The term additive manufacturing refers to technologies that create objects through sequential layering.[citation needed] Objects that are manufactured additively can be used anywhere throughout the product life cycle, from pre-production (i.e. rapid prototyping) to full-scale production (i.e. rapid manufacturing), in addition to tooling applications and post-production customization.

In manufacturing, and machining in particular, subtractive methods refers to more traditional methods. The term subtractive manufacturing is a retronym developed in recent years[citation needed] to distinguish it from newer additive manufacturing techniques. Although fabrication has included methods that are essentially “additive” for centuries (such as joining plates, sheets, forgings, and rolled work via riveting, screwing, forge welding, or newer kinds of welding), it did not include the information technology component of model-based definition. Machining (generating exact shapes with high precision) has typically been subtractive, from filing and turning to milling, drilling and grinding.
To perform a print, the machine reads the design from an .stl file and lays down successive layers of liquid, powder, paper or sheet material to build the model from a series of cross sections. These layers, which correspond to the virtual cross sections from the CAD model, are joined or automatically fused to create the final shape. The primary advantage of this technique is its ability to create almost any shape or geometric feature.

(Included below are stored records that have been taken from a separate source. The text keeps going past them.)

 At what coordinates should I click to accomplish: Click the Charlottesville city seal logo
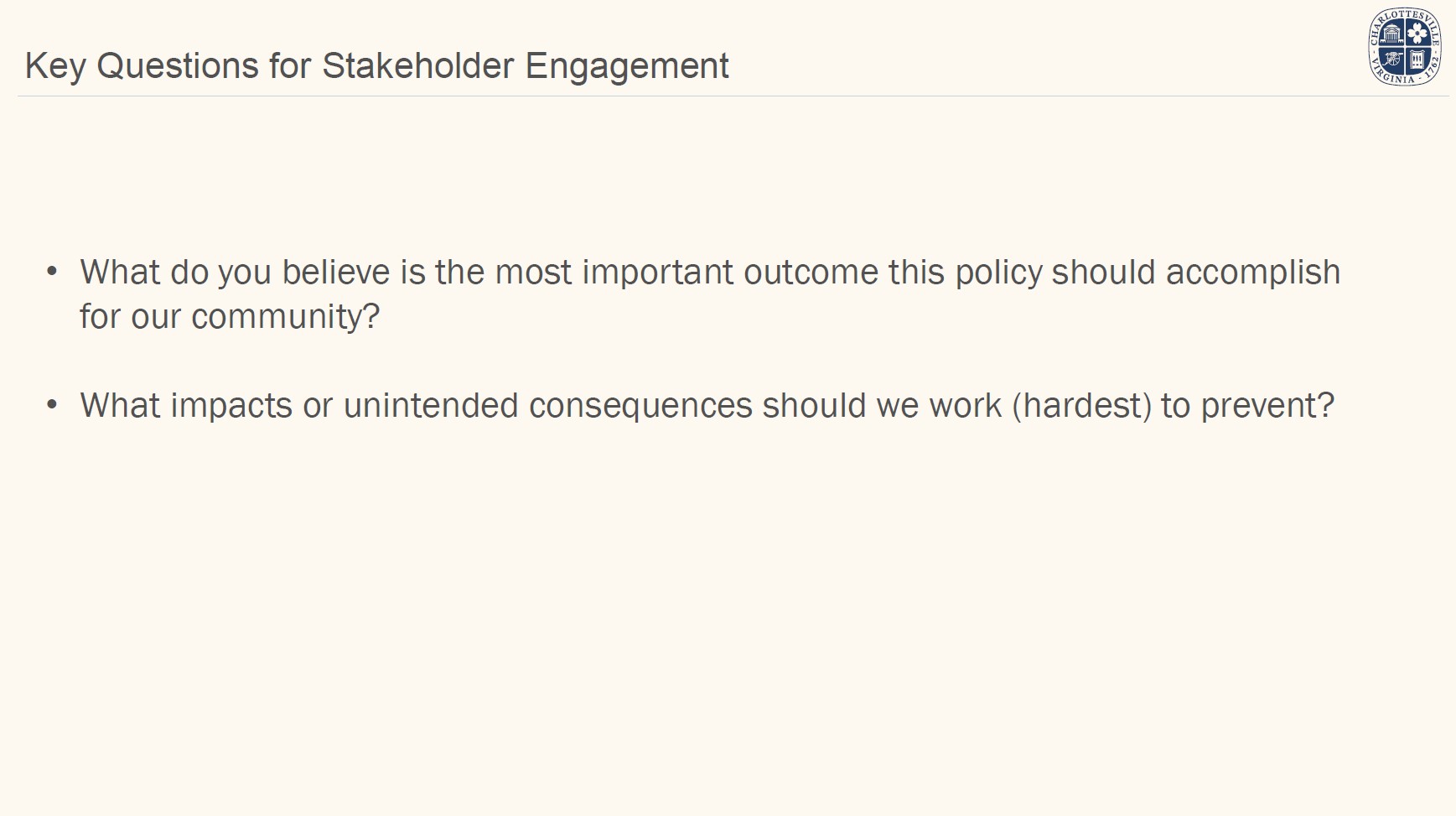pyautogui.click(x=1405, y=47)
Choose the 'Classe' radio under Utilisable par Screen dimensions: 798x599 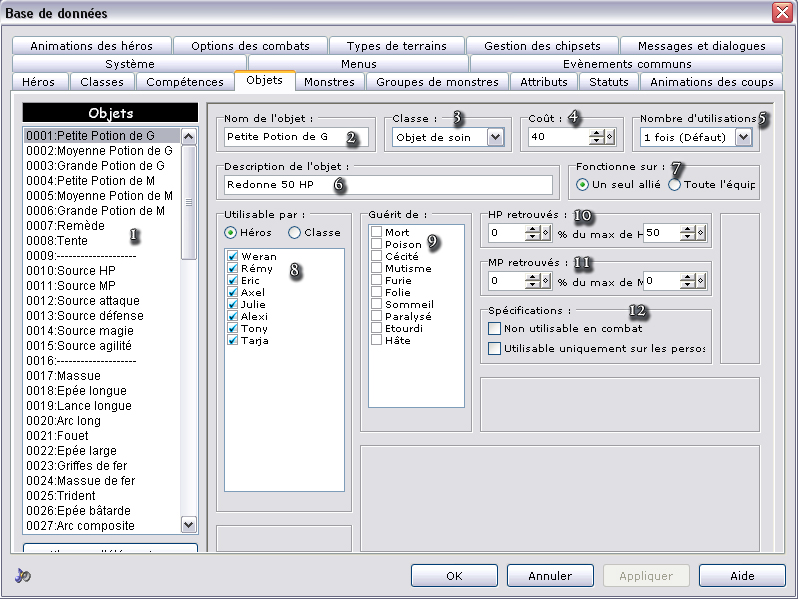coord(294,232)
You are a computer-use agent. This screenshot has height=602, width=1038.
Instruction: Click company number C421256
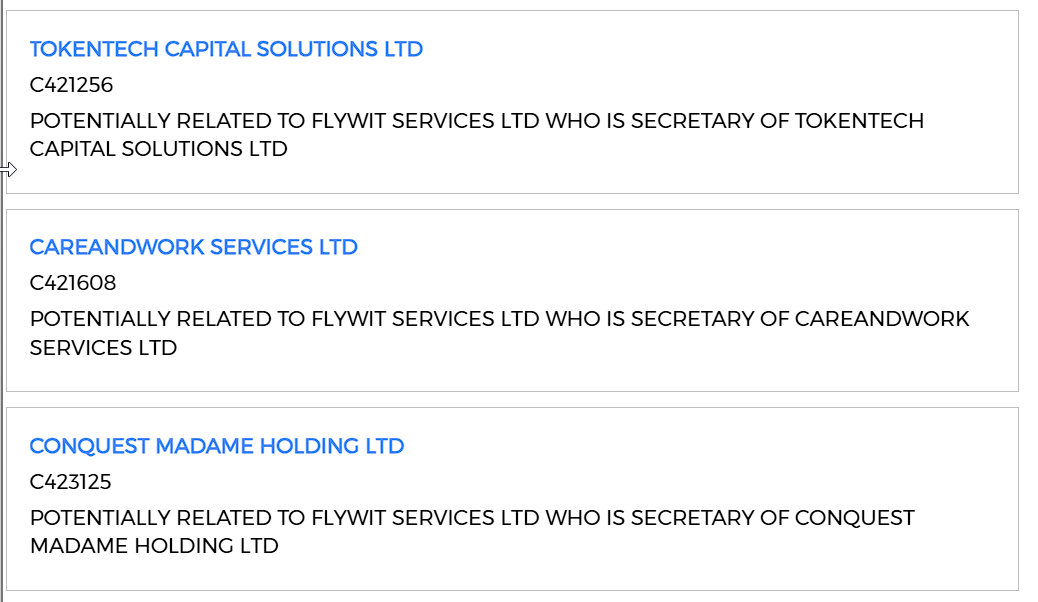(x=71, y=85)
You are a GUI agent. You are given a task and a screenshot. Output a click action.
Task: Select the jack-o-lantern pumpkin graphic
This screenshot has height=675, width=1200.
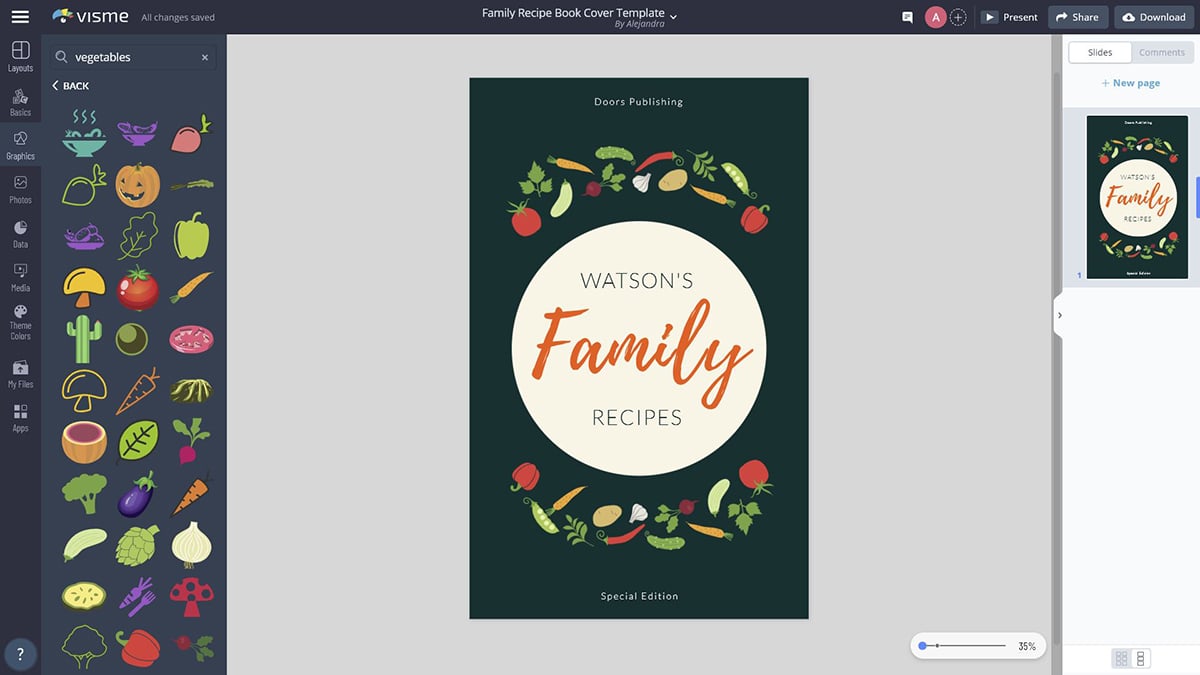pyautogui.click(x=137, y=185)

Printer resolution describes layer thickness and X-Y resolution in dpi (dots per inch),[citation needed] or micrometers. Typical layer thickness is around 100 micrometers (µm), although some machines such as the Objet Connex series and 3D Systems’ ProJet series can print layers as thin as 16 µm.[11] X-Y resolution is comparable to that of laser printers. The particles (3D dots) are around 50 to 100 µm in diameter.

Construction of a model with contemporary methods can take anywhere from several hours to several days, depending on the method used and the size and complexity of the model. Additive systems can typically reduce this time to a few hours, although it varies widely depending on the type of machine used and the size and number of models being produced simultaneously.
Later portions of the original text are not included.